TASK PROMPT
Please reproduce each line of the data below exactly as shown.

DATA SHOWN
======
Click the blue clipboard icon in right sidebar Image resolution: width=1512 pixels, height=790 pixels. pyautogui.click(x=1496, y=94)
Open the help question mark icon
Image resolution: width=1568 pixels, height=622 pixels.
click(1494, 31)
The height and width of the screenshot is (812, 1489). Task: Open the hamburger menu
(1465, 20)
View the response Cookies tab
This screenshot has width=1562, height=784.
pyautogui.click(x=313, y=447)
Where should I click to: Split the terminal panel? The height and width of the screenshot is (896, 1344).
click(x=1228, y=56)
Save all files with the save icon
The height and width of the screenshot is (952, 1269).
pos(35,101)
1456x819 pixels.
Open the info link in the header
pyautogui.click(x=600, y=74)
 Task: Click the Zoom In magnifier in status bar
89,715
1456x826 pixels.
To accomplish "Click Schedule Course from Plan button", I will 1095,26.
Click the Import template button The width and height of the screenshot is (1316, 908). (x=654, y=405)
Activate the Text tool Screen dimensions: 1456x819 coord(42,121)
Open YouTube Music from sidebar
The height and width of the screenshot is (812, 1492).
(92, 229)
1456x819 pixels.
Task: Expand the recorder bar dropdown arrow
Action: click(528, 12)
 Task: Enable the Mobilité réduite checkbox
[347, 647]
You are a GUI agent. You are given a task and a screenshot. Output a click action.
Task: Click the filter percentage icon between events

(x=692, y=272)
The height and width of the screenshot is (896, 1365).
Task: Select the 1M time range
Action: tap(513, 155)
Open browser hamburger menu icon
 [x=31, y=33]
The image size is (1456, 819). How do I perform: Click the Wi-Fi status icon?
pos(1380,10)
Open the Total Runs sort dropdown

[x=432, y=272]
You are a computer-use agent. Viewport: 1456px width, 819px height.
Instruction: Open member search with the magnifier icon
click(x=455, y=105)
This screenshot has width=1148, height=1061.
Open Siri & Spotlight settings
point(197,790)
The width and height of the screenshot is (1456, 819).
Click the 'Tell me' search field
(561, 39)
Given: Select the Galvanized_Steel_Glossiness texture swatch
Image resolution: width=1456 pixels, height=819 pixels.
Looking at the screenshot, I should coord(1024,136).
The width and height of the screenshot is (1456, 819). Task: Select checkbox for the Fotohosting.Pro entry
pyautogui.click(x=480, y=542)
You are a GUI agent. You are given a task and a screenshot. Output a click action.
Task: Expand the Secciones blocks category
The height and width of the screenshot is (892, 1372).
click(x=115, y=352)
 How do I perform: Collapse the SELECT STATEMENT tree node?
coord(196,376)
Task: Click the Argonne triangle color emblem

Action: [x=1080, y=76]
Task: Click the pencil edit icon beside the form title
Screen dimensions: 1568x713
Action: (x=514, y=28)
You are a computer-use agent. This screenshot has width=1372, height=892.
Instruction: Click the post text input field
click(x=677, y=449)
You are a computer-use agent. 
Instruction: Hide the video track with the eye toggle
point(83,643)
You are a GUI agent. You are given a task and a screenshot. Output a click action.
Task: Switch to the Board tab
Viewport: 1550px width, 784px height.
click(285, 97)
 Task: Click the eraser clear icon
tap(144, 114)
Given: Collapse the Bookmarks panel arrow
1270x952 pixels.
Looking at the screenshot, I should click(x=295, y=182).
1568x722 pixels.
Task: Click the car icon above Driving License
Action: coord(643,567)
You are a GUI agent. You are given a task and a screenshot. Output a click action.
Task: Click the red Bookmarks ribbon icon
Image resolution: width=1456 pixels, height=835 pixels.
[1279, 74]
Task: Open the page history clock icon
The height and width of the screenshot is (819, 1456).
======
RESPONSE AREA
Click the blue clipboard icon in right sidebar Image resolution: width=1512 pixels, height=790 pixels. pyautogui.click(x=1496, y=94)
Open the help question mark icon
Image resolution: width=1568 pixels, height=622 pixels.
click(1494, 31)
The height and width of the screenshot is (812, 1489). Task: Open the hamburger menu
(1465, 20)
View the response Cookies tab
This screenshot has width=1562, height=784.
pyautogui.click(x=313, y=447)
Where should I click to: Split the terminal panel? The height and width of the screenshot is (896, 1344).
click(x=1228, y=56)
Save all files with the save icon
The height and width of the screenshot is (952, 1269).
pos(35,101)
1456x819 pixels.
Open the info link in the header
pyautogui.click(x=600, y=74)
 Task: Click the Zoom In magnifier in status bar
89,715
1456x826 pixels.
To accomplish "Click Schedule Course from Plan button", I will 1095,26.
Click the Import template button The width and height of the screenshot is (1316, 908). (x=654, y=405)
Activate the Text tool Screen dimensions: 1456x819 coord(42,121)
Open YouTube Music from sidebar
The height and width of the screenshot is (812, 1492).
(92, 229)
1456x819 pixels.
Task: Expand the recorder bar dropdown arrow
Action: click(528, 12)
 Task: Enable the Mobilité réduite checkbox
[347, 647]
You are a GUI agent. You are given a task and a screenshot. Output a click action.
Task: Click the filter percentage icon between events

(x=692, y=272)
The height and width of the screenshot is (896, 1365).
Task: Select the 1M time range
Action: tap(513, 155)
Open browser hamburger menu icon
 [x=31, y=33]
The image size is (1456, 819). How do I perform: Click the Wi-Fi status icon?
pos(1380,10)
Open the Total Runs sort dropdown

[x=432, y=272]
You are a computer-use agent. Viewport: 1456px width, 819px height.
Instruction: Open member search with the magnifier icon
click(x=455, y=105)
This screenshot has width=1148, height=1061.
Open Siri & Spotlight settings
point(197,790)
The width and height of the screenshot is (1456, 819).
Click the 'Tell me' search field
(561, 39)
Given: Select the Galvanized_Steel_Glossiness texture swatch
Image resolution: width=1456 pixels, height=819 pixels.
Looking at the screenshot, I should coord(1024,136).
The width and height of the screenshot is (1456, 819). Task: Select checkbox for the Fotohosting.Pro entry
pyautogui.click(x=480, y=542)
You are a GUI agent. You are given a task and a screenshot. Output a click action.
Task: Expand the Secciones blocks category
The height and width of the screenshot is (892, 1372).
click(x=115, y=352)
 How do I perform: Collapse the SELECT STATEMENT tree node?
coord(196,376)
Task: Click the Argonne triangle color emblem

Action: [x=1080, y=76]
Task: Click the pencil edit icon beside the form title
Screen dimensions: 1568x713
Action: (x=514, y=28)
You are a computer-use agent. This screenshot has width=1372, height=892.
Instruction: Click the post text input field
click(x=677, y=449)
You are a computer-use agent. 
Instruction: Hide the video track with the eye toggle
point(83,643)
You are a GUI agent. You are given a task and a screenshot. Output a click action.
Task: Switch to the Board tab
Viewport: 1550px width, 784px height.
click(285, 97)
 Task: Click the eraser clear icon
tap(144, 114)
Given: Collapse the Bookmarks panel arrow
1270x952 pixels.
Looking at the screenshot, I should click(x=295, y=182).
1568x722 pixels.
Task: Click the car icon above Driving License
Action: coord(643,567)
You are a GUI agent. You are given a task and a screenshot. Output a click action.
Task: Click the red Bookmarks ribbon icon
Image resolution: width=1456 pixels, height=835 pixels.
[1279, 74]
Task: Open the page history clock icon
The height and width of the screenshot is (819, 1456).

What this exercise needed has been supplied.